CPU mode hangs with macOS
Closed this issue · 6 comments
Hello,
I'm attempting to run ribodetector_cpu in macOS (i.e. no CUDA support) on a publicly available dataset. Python 3.8.13 ribodetector 0.2.6 on macOS 12.1. I followed the instructions for setting up the ribodetector conda environment plus dependancies for the cpu-only mode:
conda create -n ribodetector python=3.8
conda activate ribodetector
mamba install -c bioconda ribodetector
conda install pytorch torchvision torchaudio cpuonly -c pytorch
My code is as follows:
ribodetector_cpu -t 16 \
-l 150 \
-i fastq/SRR15852393_1.fastq.gz \
fastq/SRR15852393_2.fastq.gz \
-e rrna \
--chunk_size 256 \
-o out/fastq_orig_ribodetector/SRR15852393_1.ribodetector.fastq.gz \
out/fastq_orig_ribodetector/SRR15852393_2.ribodetector.fastq.gz
and I receive the following error:
2022-06-22 16:42:44 : INFO Using high MCC model file: /opt/anaconda3/envs/ribodetector/lib/python3.8/site-packages/ribodetector/data/ribodetector_600k_variable_len70_101_epoch47.onnx on CPU
2022-06-22 16:42:44 : INFO Classify reads with chunk size 256
2022-06-22 16:42:44 : INFO Writing output non-rRNA sequences into file: out/fastq_orig_ribodetector/SRR15852393_1.ribodetector.fastq.gz, out/fastq_orig_ribodetector/SRR15852393_2.ribodetector.fastq.gz
Traceback (most recent call last):
File "/opt/anaconda3/envs/ribodetector/bin/ribodetector_cpu", line 10, in <module>
sys.exit(main())
File "/opt/anaconda3/envs/ribodetector/lib/python3.8/site-packages/ribodetector/detect_cpu.py", line 746, in main
seq_pred.detect()
File "/opt/anaconda3/envs/ribodetector/lib/python3.8/site-packages/ribodetector/detect_cpu.py", line 526, in detect
self.run_with_chunks()
File "/opt/anaconda3/envs/ribodetector/lib/python3.8/site-packages/ribodetector/detect_cpu.py", line 354, in run_with_chunks
p.start()
File "/opt/anaconda3/envs/ribodetector/lib/python3.8/multiprocessing/process.py", line 121, in start
self._popen = self._Popen(self)
File "/opt/anaconda3/envs/ribodetector/lib/python3.8/multiprocessing/context.py", line 224, in _Popen
return _default_context.get_context().Process._Popen(process_obj)
File "/opt/anaconda3/envs/ribodetector/lib/python3.8/multiprocessing/context.py", line 284, in _Popen
return Popen(process_obj)
File "/opt/anaconda3/envs/ribodetector/lib/python3.8/multiprocessing/popen_spawn_posix.py", line 32, in __init__
super().__init__(process_obj)
File "/opt/anaconda3/envs/ribodetector/lib/python3.8/multiprocessing/popen_fork.py", line 19, in __init__
self._launch(process_obj)
File "/opt/anaconda3/envs/ribodetector/lib/python3.8/multiprocessing/popen_spawn_posix.py", line 47, in _launch
reduction.dump(process_obj, fp)
File "/opt/anaconda3/envs/ribodetector/lib/python3.8/multiprocessing/reduction.py", line 60, in dump
ForkingPickler(file, protocol).dump(obj)
TypeError: cannot pickle 'onnxruntime.capi.onnxruntime_pybind11_state.InferenceSession' object
Are there any additional dependancies for running on MacOS vs.
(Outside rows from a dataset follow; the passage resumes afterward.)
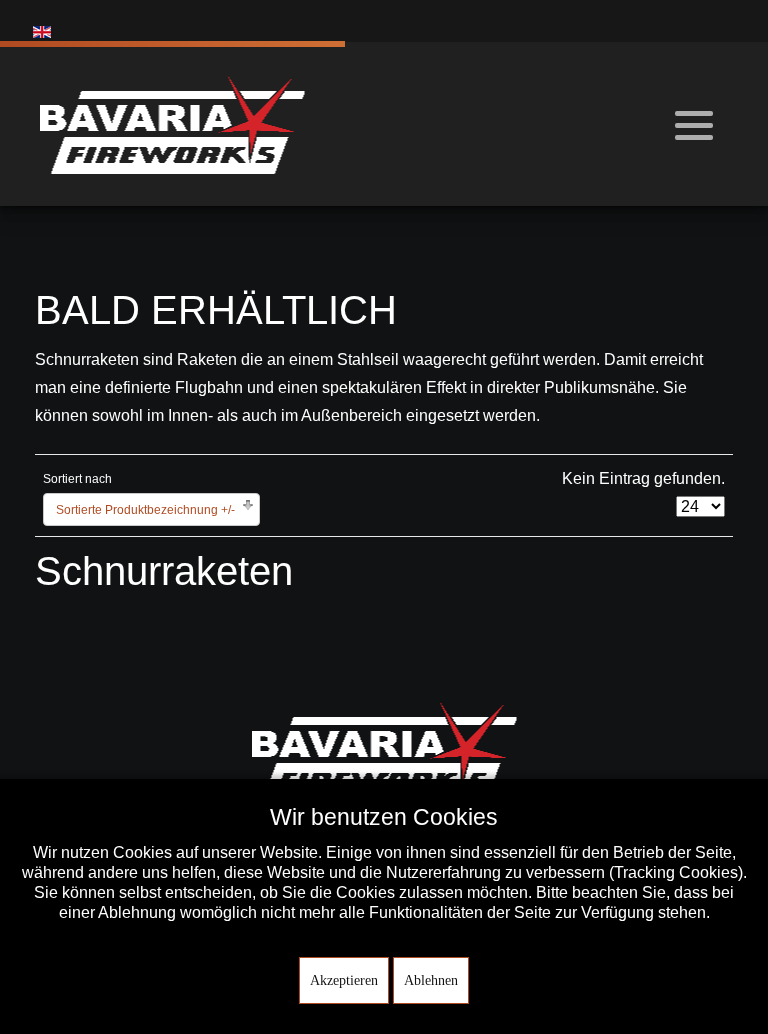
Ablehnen (431, 980)
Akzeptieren (344, 980)
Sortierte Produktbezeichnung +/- (145, 510)
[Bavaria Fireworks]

Linux? Any tips would be appreciated!
Is your CPU Apple Silicon?
I have an Intel CPU, sorry for not including hardware specs in my initial post! Hardware includes a 2.5 GHz 14-core Intel Xeon W processor, 32 GB RAM, and a Radeon Pro Vega 56 8 GB GPU.
Thank you so much for reporting this issue. I am able to reproduce this on a MacBook pro with Intel CPU. At the first glance, it is a compatibility issue of ONNXruntime with Python multiprocessing on MacOS. I will take a closer look and hopefully fix it in the next release. But I would recommend running RiboDetector on a powerful Linux server. This will allow you analyze large scale datasets in a timely manner.
@dawnmy any resolution to this? I encounter the same issue and has no access to Linux server.
I will try to fix it this weekend.
@omicz @ywlim-sea Thank you for reporting this issue. The issue has been fixed in version 0.2.7! You can have a try.